Trump Administration Proposes Expanding the Mexico City Policy

While the policy previously covered around $600 million in USAID family planning assistance, President Trump directed the State Department to expand it to cover “global health assistance furnished by all departments or agencies” to the extent allowed by the law.

President Donald Trump speaks during a rally in Atlanta, Georgia on May 9, 2019.
President Donald Trump speaks during a rally in Atlanta, Georgia on May 9, 2019. (photo: Grindstone Media Group/Shutterstock / Grindstone Media Group/Shutterstock)

 The Trump administration has announced plans to expand the Mexico City Policy, which limits access to U.S. overseas aid by organizations involved in abortions. A new proposed rule, posted to the Federal Register on Monday, would expand the policy to include military and government contracts overseas.

Named for the location of the 1984 UN conference on population and development, the Mexico City Policy bars some U.S. foreign aid from funding foreign non-governmental organizations (NGOs) involved in abortions. It was first instituted by the Reagan administration. The policy is not law and has been repealed by the Clinton and Obama administrations, but reinstated by the George W. Bush and Trump administrations.

While the policy previously covered around $600 million in USAID family planning assistance, President Trump directed the State Department to expand it to cover “global health assistance furnished by all departments or agencies” to the extent allowed by the law.

The expanded Protecting Life in Global Health Assistance policy covers nearly $9 billion in U.S. foreign aid under the State Department, USAID, Department of Health and Human Services (HHS), and the Department of Defense. This includes, for example, grants to foreign NGOs under international health programs to fight AIDS and infectious diseases, or to provide maternal and child nutrition.

Two prominent pro-abortion groups—Marie Stopes International and the International Planned Parenthood Federation—withdrew from U.S. awards originally granted in 2014 that amounted to more than $70 million for each group, rather than abide by the new requirements that they not perform or promote abortion as a method of family planning.
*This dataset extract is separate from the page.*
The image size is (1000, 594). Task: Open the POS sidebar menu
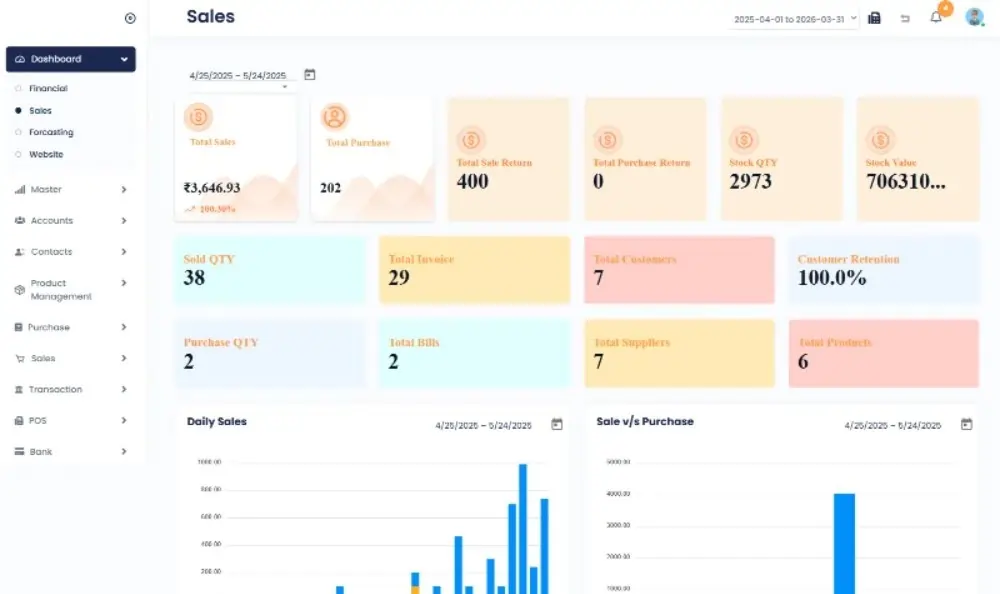pyautogui.click(x=70, y=421)
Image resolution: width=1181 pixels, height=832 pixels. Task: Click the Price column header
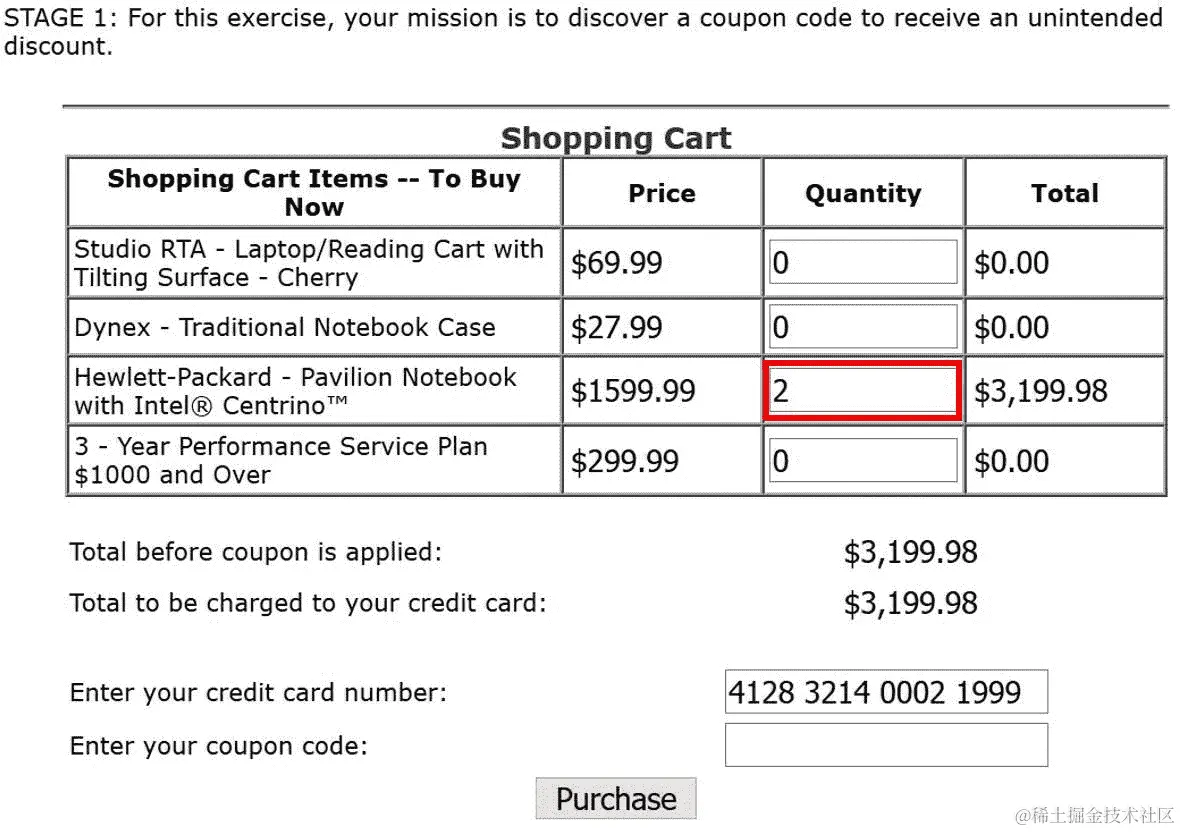click(662, 193)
In 2019, the State Department also cited the policy to announce reduced funding to the Organization of American States (OAS) because of abortion lobbying by an organ of the OAS. Secretary of State Pompeo said that the administration would also not fund any foreign NGO that financially supported other groups in the abortion industry.

The State Department’s plan also sought to apply the Mexico City Policy to military and government contracts with overseas groups. The rule posted to the Federal Register on Monday seeks to implement this; it was posted by the Defense Department, the General Services Administration, and the National Aeronautics and Space Administration (NASA).

New contracts with foreign NGOs that are funded in part or wholly with U.S. global health assistance could now be subject to the requirement that recipients not perform or promote abortions. Some existing contracts could also be modified to include this new policy, under the new proposed rule.

Interested parties have been given until November 13 to submit feedback on the new rule.

Pro-abortion groups, which have called the Mexico City Policy a “global gag rule,” claiming that it subjects foreign organizations to speech requirements, criticized the administration’s planned expansion of the policy.

Planned Parenthood Global tweeted that the rule is an “unprecedented expansion of a harmful policy” on Monday.  

A senior vice president with the Kaiser Family Foundation estimated that contracts to NGOs accounted for “close to 40% of global health funding” in recent years.

Recently, several federal agencies reviewed the current state of implementation of the administration’s expanded Mexico City Policy. A report produced by the State Department, HHS, and USAID claimed that the new policy resulted in very few gaps in the delivery of healthcare in U.S. foreign aid.

The report found that, out of 1,340 “prime awardees” of U.S. aid in 2017 and 2018, eight of them would not abide by the policy, and 47 sub-awardees also refused. Of these, there were gaps in the delivery of healthcare in three of these eight declined prime awards, and with 12 of the sub-awardees.